The facile preparation of weakly coordinating anions: structure and characterisation of silverpolyfluoroalkoxyaluminates AgAl(ORF)4, calculation of the alkoxide ion affinity.

Purified LiAlH4 reacts with fluorinated alcohols HORF to give LiAl(ORF)4 (RF=-CH(CF3)2, 2a; -C(CH3)(CF3)2, 2b; -C(CF3)3, 2c) in 77 to 90% yield. The crude lithium aluminates LiAl(ORF)4 react metathetically with AgF to give the silver aluminates AgAl(ORF)4 (RF=-CH(CF3)2, 3a; -C(CH3)(CF3)2, 3b; -C(CF3)3, 3c) in almost quantitative yield. The solid-state structures of solvated 3a-c showed that the silver cation is only weakly coordinated (CN(Ag)=6-10; CN = coordination number) by the solvent and/or weak cation - anion contacts Ag-X (X=O, F, Cl, C).
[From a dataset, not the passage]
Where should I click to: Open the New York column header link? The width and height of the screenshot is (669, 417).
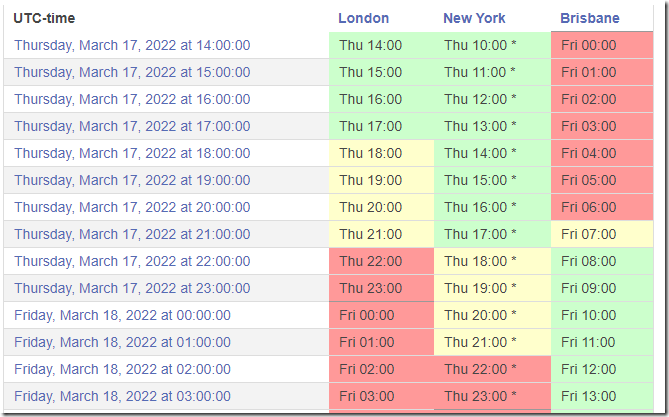474,18
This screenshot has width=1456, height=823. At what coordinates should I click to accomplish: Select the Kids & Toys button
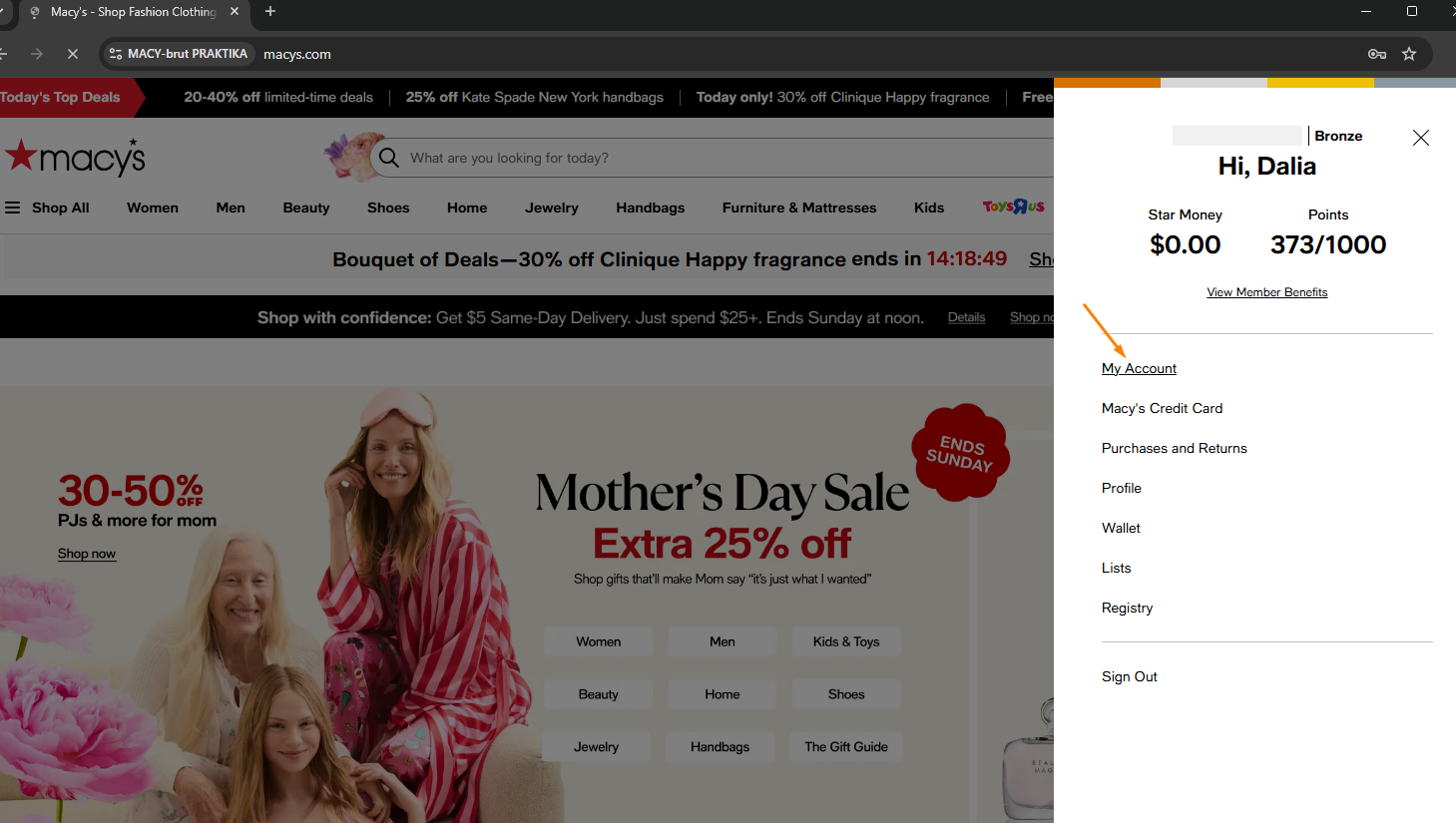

The strength of the Ag-X contacts of 3a-c was analysed by Brown's bond-valence method and then compared with other silver salts of weakly coordinating anions (WCAs), for example [CB11H6Cl6]- and [M(OTeF5)n]- (M=B, Sb, n=4, 6). Based on this quantitative picture we showed that the Al[OC(CF3)3]4 anion is one of the most weakly coordinating anions known. Moreover, the AgAl(ORF)4 species are certainly the easiest WCAs to access preparatively (20 g in two days), additionally at low cost. The Al-O bond length of Al(ORF)4- is shortest in the sterically congested Al[OC(CF3)3]4- anion-which is stable in H2O and aqueous HNO3 (35 weight%)--and indicates a strong and highly polar Al-O bond that is resistant towards heterolytic alkoxide ion abstraction. This observation was supported by a series of HF-DFT calculations of OR-, Al(OR)3 and Al(OR)4- at the MPW1PW91 and B3LYP levels (R= CH3, CF3, C(CF3)3). The alkoxide ion affinity (AIA) is highest for R=CF3 (AlA=384 +/- 9 kJ x mol(-1)) and R= C(CF3)3 (AIA=390 +/- 3 kJ x mol(-1)), but lowest for R=CH3 (AIA=363 +/- 7 kJ X mol(-1)). The gaseous AL(ORF)4-anions are stable against the action of the strong Lewis acid ALF3(g) by 88.5 +/- 2.5 (RF=CF3) and 63 +/- 12 kJ X mol(-1) (RF=C(CF3)3), while AL(OCH3)4- decomposes with -91 +/- 2 kJ X mol(-1). Therefore the presented fluorinated aluminates AL(ORF)4- appear to be ideal candidates when large and resistant WCAs are needed, for example, in cationic homogenous catalysis, for highly electrophilic cations or for weak cationic Lewis acid/base complexes.